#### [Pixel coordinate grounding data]
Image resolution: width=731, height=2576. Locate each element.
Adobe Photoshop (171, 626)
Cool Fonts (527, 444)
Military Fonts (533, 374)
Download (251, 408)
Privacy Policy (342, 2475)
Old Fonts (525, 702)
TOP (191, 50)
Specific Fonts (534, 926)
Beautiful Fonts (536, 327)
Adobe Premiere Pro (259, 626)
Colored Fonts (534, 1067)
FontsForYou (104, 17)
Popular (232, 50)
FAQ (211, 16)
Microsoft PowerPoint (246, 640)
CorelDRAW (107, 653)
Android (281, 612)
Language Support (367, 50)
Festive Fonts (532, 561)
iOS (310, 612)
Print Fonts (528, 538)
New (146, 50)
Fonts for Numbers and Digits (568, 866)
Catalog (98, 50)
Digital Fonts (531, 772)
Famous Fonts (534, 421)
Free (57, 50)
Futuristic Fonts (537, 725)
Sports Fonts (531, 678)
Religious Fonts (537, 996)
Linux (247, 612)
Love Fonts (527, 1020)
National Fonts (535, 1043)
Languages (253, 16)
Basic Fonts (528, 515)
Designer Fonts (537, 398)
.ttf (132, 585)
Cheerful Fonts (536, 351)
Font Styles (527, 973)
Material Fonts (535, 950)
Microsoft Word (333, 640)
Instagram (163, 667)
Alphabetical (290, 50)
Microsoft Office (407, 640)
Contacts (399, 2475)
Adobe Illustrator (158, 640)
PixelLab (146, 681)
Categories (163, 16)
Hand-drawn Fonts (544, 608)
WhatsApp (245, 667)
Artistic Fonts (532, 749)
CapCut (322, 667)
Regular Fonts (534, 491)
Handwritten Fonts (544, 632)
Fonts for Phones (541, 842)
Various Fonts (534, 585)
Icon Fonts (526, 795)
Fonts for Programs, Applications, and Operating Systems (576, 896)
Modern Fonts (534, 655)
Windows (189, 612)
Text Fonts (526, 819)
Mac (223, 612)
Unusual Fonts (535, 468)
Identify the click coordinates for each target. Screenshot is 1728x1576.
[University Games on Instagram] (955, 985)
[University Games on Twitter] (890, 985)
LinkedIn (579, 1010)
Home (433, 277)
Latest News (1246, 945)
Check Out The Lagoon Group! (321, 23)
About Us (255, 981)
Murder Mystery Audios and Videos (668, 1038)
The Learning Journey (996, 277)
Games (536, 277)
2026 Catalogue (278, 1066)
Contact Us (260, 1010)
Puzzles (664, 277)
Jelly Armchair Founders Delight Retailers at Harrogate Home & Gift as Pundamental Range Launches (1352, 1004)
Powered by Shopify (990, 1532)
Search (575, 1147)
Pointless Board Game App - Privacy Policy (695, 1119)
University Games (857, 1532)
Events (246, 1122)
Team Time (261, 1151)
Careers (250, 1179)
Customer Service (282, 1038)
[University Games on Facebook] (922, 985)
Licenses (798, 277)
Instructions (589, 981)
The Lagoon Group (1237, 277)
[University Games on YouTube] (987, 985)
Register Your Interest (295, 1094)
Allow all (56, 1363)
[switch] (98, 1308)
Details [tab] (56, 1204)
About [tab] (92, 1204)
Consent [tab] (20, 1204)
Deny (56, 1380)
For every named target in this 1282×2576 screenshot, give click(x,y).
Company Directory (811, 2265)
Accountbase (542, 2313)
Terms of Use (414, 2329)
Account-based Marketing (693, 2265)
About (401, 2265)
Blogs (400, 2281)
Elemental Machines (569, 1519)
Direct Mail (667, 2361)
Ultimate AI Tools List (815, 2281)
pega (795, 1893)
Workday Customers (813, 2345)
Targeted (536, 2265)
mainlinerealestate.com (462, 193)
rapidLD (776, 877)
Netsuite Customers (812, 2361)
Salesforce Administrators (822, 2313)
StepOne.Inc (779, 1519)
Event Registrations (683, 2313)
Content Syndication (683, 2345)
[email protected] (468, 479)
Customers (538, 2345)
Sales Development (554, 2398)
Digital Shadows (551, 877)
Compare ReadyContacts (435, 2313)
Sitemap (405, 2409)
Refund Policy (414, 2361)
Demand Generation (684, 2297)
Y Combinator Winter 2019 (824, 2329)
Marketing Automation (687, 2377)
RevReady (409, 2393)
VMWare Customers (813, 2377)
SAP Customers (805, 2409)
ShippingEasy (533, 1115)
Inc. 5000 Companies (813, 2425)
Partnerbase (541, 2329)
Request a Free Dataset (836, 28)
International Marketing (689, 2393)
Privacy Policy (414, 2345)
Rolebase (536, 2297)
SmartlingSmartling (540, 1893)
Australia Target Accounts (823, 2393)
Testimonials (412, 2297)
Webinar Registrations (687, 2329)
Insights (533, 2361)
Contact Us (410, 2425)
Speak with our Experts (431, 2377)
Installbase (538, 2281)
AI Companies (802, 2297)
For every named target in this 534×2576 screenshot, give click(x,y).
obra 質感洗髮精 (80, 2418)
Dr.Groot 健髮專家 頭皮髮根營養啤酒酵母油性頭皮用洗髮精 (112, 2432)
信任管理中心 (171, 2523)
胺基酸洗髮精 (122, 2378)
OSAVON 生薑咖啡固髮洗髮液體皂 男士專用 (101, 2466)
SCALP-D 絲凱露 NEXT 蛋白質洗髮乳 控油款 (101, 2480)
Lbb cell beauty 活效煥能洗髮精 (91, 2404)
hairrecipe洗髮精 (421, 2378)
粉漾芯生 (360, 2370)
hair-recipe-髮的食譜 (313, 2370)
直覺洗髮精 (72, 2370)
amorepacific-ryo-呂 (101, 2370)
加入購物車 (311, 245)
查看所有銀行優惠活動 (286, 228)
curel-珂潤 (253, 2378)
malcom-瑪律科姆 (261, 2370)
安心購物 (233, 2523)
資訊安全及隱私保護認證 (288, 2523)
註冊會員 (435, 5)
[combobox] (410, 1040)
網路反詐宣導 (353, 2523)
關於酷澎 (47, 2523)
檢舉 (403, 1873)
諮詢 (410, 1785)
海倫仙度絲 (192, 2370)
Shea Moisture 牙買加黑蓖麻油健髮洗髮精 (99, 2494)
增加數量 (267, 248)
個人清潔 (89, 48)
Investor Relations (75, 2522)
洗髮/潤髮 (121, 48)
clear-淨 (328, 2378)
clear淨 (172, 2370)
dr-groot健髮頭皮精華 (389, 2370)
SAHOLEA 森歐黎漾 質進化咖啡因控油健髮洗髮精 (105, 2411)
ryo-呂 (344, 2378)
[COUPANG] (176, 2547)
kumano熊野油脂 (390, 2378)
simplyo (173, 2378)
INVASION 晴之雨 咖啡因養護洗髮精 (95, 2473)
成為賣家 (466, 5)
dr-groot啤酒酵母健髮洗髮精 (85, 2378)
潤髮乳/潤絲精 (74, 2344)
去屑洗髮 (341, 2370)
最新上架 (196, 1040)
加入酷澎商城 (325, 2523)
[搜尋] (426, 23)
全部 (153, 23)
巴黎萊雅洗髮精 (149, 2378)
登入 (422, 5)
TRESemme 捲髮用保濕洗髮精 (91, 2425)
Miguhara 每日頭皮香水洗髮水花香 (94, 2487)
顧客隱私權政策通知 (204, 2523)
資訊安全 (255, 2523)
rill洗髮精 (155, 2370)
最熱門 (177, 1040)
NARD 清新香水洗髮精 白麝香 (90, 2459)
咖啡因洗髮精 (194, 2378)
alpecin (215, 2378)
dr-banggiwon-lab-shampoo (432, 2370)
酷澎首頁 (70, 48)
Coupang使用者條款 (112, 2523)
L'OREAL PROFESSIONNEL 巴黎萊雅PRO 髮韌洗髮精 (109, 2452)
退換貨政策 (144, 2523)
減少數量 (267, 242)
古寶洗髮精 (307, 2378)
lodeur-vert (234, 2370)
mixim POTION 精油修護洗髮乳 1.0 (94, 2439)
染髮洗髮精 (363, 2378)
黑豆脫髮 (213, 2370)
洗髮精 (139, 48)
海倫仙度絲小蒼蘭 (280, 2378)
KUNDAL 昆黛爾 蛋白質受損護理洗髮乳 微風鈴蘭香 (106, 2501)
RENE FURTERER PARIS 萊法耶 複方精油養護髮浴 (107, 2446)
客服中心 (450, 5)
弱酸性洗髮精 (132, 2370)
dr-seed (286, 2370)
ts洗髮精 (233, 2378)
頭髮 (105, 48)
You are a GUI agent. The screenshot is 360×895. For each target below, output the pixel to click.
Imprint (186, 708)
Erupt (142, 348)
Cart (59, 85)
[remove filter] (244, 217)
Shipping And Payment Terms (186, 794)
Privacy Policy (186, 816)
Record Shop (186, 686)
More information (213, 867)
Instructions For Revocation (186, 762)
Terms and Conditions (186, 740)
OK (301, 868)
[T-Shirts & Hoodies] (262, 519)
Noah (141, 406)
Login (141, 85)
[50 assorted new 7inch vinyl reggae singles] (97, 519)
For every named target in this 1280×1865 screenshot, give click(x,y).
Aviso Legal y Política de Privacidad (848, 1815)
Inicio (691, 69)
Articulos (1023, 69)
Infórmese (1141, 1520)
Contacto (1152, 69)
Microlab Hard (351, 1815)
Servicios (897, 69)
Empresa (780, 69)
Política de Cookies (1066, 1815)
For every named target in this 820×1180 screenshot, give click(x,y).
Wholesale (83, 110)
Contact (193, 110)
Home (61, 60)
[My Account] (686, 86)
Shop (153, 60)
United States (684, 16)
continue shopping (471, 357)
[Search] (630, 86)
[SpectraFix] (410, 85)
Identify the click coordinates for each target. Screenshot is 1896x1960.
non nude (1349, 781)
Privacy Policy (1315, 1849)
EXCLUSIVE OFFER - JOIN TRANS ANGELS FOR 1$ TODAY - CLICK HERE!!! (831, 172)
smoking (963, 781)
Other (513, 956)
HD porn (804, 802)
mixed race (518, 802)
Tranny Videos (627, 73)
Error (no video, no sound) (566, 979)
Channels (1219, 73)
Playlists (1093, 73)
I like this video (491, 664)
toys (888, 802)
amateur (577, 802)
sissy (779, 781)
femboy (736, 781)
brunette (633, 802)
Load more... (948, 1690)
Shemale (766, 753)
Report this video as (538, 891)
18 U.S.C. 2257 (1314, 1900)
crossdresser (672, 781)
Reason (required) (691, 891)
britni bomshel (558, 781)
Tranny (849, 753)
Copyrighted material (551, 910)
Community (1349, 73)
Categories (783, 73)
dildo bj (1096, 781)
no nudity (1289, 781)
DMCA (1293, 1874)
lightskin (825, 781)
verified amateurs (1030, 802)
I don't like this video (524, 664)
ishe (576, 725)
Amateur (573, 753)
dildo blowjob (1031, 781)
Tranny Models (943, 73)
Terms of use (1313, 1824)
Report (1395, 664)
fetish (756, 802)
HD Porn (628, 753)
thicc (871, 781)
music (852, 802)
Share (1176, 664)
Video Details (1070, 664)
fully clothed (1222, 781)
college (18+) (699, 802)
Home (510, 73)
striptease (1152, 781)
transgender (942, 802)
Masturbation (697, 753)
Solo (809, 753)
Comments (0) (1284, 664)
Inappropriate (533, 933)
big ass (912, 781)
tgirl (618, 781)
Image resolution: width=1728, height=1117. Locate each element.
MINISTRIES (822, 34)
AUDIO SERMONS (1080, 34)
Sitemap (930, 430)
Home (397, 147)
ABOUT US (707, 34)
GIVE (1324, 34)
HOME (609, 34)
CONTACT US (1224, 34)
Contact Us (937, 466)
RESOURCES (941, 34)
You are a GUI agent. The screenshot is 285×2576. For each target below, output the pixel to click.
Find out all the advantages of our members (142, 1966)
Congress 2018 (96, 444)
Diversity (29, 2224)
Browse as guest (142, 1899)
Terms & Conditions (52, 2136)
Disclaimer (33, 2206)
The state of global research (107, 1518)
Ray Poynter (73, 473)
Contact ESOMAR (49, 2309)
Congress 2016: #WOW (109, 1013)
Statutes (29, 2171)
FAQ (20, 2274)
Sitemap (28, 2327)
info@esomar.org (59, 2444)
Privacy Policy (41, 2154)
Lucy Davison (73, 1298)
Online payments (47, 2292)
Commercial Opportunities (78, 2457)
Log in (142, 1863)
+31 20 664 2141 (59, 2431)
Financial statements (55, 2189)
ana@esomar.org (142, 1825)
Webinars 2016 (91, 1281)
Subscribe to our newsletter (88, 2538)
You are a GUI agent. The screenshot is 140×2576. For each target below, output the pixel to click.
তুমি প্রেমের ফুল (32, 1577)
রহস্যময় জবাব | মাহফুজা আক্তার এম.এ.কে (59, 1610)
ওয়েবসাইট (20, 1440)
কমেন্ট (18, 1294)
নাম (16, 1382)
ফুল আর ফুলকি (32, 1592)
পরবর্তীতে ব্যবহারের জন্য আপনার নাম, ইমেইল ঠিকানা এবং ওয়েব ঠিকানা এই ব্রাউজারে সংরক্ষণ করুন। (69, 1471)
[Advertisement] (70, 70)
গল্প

#### [Exercise prompt]
In the answer, give the lines from the first line of the data through the line with "Android (281, 612)", exactly as they appear and with no additions.

#### [Task result]
Image resolution: width=731, height=2576. Locate each element.
Adobe Photoshop (171, 626)
Cool Fonts (527, 444)
Military Fonts (533, 374)
Download (251, 408)
Privacy Policy (342, 2475)
Old Fonts (525, 702)
TOP (191, 50)
Specific Fonts (534, 926)
Beautiful Fonts (536, 327)
Adobe Premiere Pro (259, 626)
Colored Fonts (534, 1067)
FontsForYou (104, 17)
Popular (232, 50)
FAQ (211, 16)
Microsoft PowerPoint (246, 640)
CorelDRAW (107, 653)
Android (281, 612)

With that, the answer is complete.